Your executor and your beneficiaries also may lose time if they have to keep going back to court as the proceedings drag on. If, after checking out the pros and cons, a will sounds like the right fit for you, make sure you’re working with a competent attorney. Yes, you can find the forms online and do it yourself, but if your goal is to take care of your family, why risk leaving them vulnerable to any more grief than they’ll already be experiencing?

Climbing All the Way to the Top

The top rung on the legacy ladder is a trust. It isn’t the cheapest way to go — at least not upfront. A trust could cost thousands of dollars in legal fees. But your heirs will dodge the time and expense of probate, which could cost as much, if not more, in the long run. And your family will keep its privacy by staying out of court.

The idea of using a trust may seem silly to those who have only a small estate — maybe a house, some jewelry or art, and $100,000 or $200,000 in various accounts. But if you have an estate worth more than $100,000 — or any complications that could keep your will from moving easily through probate — you may find you’ll benefit from consulting with an attorney and going with a trust instead. The last thing you want is for your kids to argue over Grandma’s ring or the family cabin on the lake.

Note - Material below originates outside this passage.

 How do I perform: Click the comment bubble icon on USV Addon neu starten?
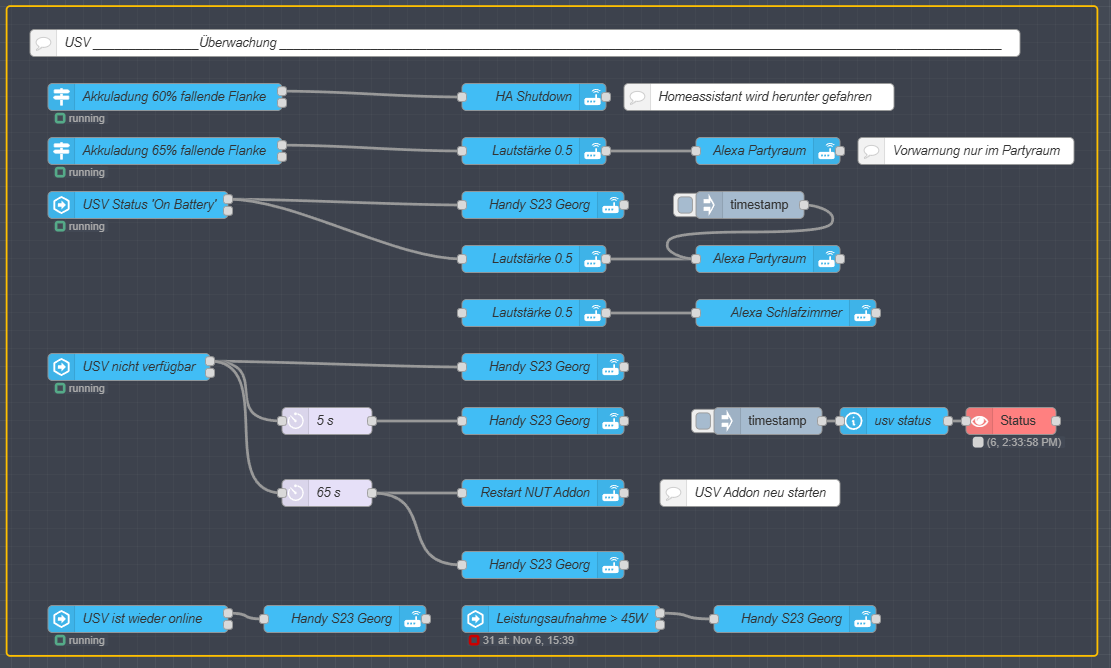pos(674,493)
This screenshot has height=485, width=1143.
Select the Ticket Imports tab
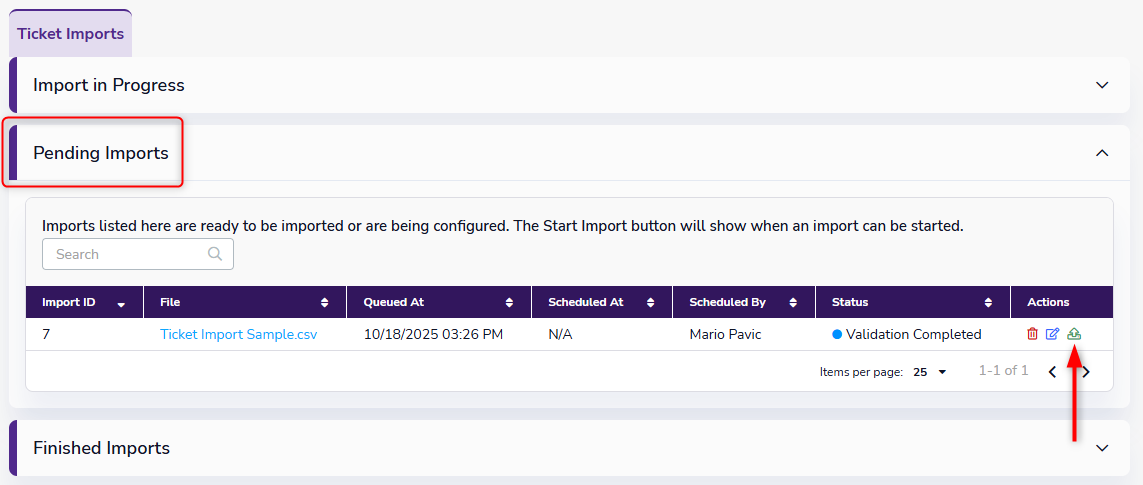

In a nutshell, some reasons why you might want to go with a trust over a will:

  • Wills don’t avoid probate.
  • A will costs less now, but then you have to pay legal fees to go through probate later.
  • Wills cause your loved ones to go through probate while they’re mourning.
  • Also, wills are published (a loss of privacy).
  • The probate process opens your estate up to claims from people not named in your will.
  • Estates settled with wills take longer to settle than those settled via trust.

The Bottom Line

If you have a larger estate, a professional who specializes in estate planning may be able to help you minimize taxes with a trust and offer other strategies that could further protect your money and your loved ones. Your financial adviser may be able to help you identify when considering a trust may be beneficial, and he or she likely can refer you to an attorney to assist you. (It’s helpful when these professionals work together.)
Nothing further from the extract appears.